Domande frequenti sulla Gestione Contratti GDO
Quale differenza corre tra incentivo e contributo nella gestione contratti GDO?
L'incentivo è uno sconto riconosciuto al raggiungimento di un obiettivo di vendita o di acquisto. Il contributo è un importo riconosciuto a fronte di un servizio erogato, per esempio un'attività promozionale o di volantinaggio. ESOLVER calcola e liquida entrambi, attraverso documenti differenti.
Il modulo copre sia i contratti a premi cliente sia i contratti a premi fornitore?
Sì. Sono due ambiti dello stesso impianto: il primo lavora sulle fatture di vendita e sul ciclo attivo, il secondo sulle fatture di acquisto e sul ciclo passivo.
Quali moduli ESOLVER servono per attivare la gestione contratti GDO?
Fatturazione clienti e Fatture fornitori. Costituiscono la base dati su cui il sistema elabora i premi e ne gestisce la liquidazione.
È possibile conoscere l'impatto dei premi prima della scadenza delle rate?
Sì. Le elaborazioni dedicate calcolano i premi stimati e ripartiscono il costo sugli articoli in base al fatturato, restituendo la marginalità reale di prodotto e di cliente in corso d'anno.
L'agevolazione è cumulabile con la Nuova Sabatini e i fondi SIMEST?
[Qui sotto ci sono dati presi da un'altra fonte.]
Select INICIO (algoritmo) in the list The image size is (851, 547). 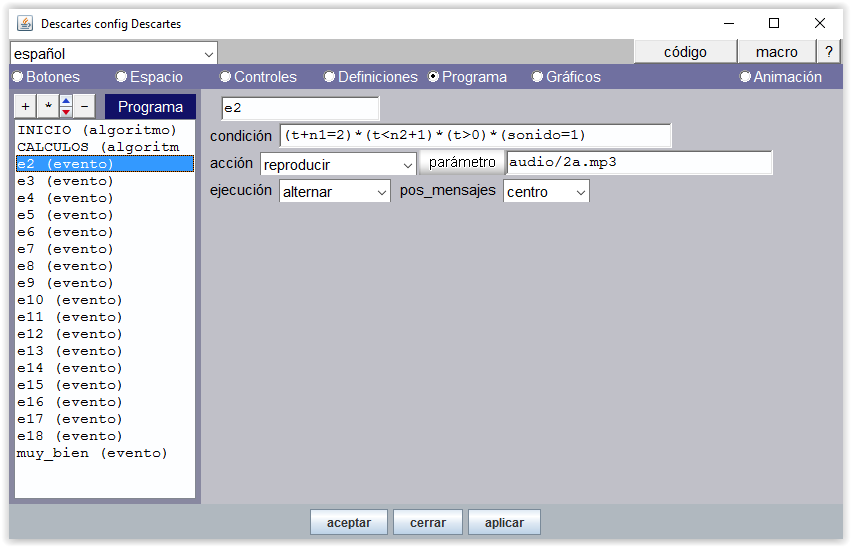(96, 130)
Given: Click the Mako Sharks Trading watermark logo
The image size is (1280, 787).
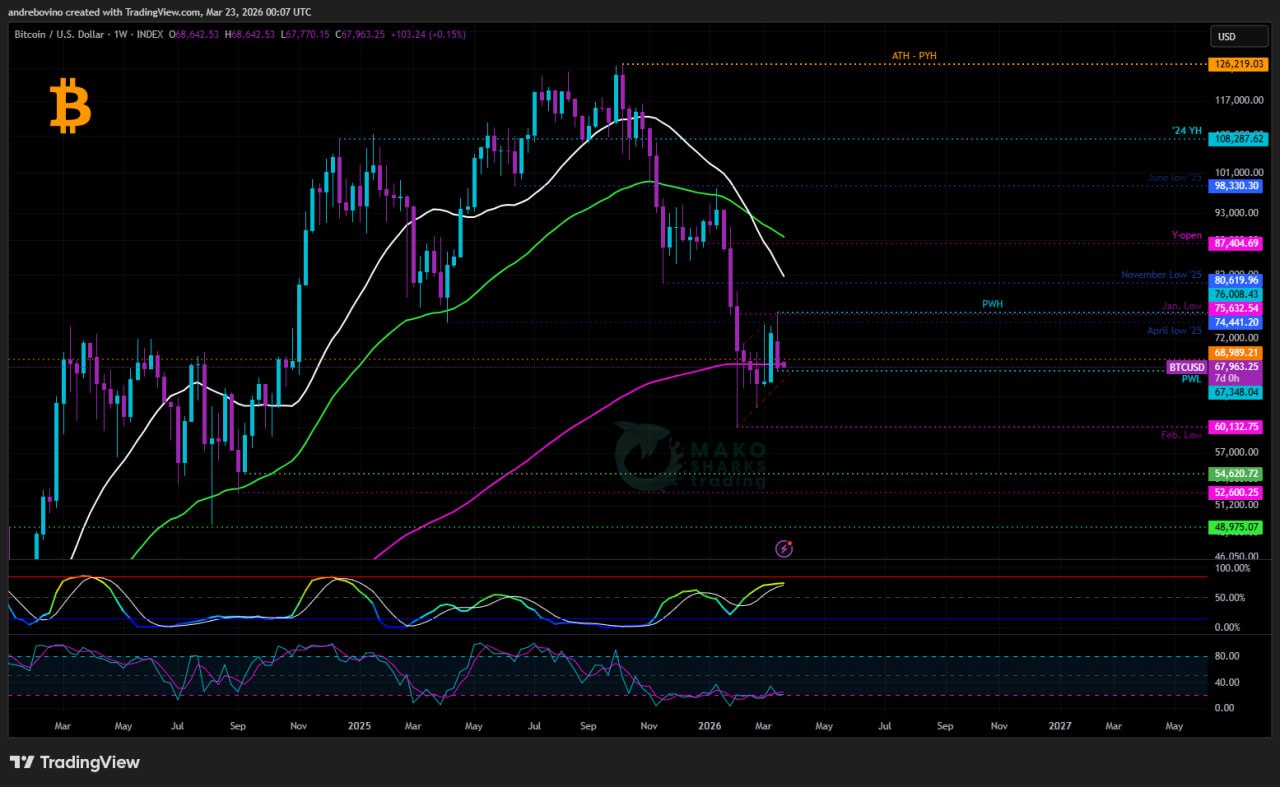Looking at the screenshot, I should pyautogui.click(x=690, y=457).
Certamente. Una pianificazione finanziaria accurata consente di combinare i vantaggi dell'Iperammortamento 2026 con altre misure a sostegno delle imprese. È possibile sommare il beneficio alla Nuova Sabatini o, in alternativa, ai contributi a fondo perduto SIMEST, a patto che il valore complessivo delle agevolazioni non superi la spesa totale sostenuta per l'investimento informatico.